▸ Problem requirements
Show every line of the material that follows in which the word "Enable" occurs.

(Beginning of Data to use)

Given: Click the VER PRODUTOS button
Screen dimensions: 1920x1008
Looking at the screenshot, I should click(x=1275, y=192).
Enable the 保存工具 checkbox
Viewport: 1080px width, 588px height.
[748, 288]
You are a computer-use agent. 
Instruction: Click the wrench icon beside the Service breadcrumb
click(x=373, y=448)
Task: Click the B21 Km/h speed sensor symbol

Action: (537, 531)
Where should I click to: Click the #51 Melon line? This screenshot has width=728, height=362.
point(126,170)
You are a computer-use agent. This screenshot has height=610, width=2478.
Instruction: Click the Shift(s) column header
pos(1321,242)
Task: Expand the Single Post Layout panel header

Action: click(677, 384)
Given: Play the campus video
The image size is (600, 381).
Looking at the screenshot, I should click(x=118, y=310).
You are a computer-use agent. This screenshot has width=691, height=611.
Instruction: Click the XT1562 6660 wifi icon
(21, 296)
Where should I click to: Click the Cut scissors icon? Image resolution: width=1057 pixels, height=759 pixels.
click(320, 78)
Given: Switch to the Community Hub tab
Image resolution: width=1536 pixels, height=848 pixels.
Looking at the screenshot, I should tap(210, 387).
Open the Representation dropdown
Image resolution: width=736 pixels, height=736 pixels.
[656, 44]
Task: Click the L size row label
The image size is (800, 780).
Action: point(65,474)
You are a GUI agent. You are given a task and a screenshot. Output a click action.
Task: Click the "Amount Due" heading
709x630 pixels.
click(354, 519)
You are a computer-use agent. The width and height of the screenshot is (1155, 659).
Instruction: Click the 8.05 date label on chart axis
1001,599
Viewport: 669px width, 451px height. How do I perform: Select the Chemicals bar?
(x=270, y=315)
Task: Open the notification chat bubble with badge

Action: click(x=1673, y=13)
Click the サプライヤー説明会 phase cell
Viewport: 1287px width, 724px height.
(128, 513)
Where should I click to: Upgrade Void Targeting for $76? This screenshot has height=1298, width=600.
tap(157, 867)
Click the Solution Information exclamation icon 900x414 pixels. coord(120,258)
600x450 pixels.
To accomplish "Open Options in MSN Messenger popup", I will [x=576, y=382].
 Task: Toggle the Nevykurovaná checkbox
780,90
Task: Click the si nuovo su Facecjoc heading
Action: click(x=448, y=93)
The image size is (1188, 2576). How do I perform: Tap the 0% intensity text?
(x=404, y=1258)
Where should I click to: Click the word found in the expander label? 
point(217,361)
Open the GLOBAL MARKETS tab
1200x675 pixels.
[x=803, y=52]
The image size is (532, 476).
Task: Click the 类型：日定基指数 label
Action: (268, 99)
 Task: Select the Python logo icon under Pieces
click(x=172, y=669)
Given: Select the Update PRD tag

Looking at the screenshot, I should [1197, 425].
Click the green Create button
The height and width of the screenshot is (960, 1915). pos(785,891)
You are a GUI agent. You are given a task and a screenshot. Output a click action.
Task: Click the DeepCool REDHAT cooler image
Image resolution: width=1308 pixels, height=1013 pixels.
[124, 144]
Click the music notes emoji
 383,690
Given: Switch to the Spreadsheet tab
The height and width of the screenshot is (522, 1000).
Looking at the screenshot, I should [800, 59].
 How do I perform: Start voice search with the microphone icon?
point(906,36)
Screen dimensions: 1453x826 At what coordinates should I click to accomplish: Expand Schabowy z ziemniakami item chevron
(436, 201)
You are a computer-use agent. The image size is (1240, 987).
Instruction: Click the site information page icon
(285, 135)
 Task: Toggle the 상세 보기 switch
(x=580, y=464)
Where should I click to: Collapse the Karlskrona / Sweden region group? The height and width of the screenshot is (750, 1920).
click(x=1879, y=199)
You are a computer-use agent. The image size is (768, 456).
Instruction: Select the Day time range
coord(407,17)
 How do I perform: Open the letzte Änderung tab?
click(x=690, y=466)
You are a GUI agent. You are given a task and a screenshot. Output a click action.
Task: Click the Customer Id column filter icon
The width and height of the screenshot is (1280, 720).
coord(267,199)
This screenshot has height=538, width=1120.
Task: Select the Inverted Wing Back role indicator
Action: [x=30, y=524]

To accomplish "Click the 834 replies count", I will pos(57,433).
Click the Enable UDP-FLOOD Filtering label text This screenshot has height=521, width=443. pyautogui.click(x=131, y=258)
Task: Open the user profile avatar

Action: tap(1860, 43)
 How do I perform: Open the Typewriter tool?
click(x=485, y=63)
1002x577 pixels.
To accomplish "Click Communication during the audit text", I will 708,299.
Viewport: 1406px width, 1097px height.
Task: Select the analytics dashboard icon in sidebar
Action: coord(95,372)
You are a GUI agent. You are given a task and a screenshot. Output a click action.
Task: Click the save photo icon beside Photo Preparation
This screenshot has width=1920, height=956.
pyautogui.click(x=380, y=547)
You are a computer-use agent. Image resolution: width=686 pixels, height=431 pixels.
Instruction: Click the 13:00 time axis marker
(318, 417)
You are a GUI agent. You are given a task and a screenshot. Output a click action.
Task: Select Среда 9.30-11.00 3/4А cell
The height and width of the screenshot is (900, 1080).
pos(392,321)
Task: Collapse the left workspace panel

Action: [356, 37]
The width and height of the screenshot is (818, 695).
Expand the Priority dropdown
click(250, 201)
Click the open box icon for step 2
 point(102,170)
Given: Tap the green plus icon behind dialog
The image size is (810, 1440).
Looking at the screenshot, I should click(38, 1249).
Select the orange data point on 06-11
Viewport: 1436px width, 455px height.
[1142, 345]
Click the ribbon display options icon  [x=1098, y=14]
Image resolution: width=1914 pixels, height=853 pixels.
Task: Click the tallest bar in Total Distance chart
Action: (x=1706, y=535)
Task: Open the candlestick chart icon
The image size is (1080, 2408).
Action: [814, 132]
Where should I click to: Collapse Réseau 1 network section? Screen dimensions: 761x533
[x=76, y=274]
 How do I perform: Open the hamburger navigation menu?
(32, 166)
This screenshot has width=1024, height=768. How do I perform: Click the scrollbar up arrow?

(End of Data to use)

▸ Task response
Enable the 保存工具 checkbox
Click the Enable UDP-FLOOD Filtering label text This screenshot has height=521, width=443. pyautogui.click(x=131, y=258)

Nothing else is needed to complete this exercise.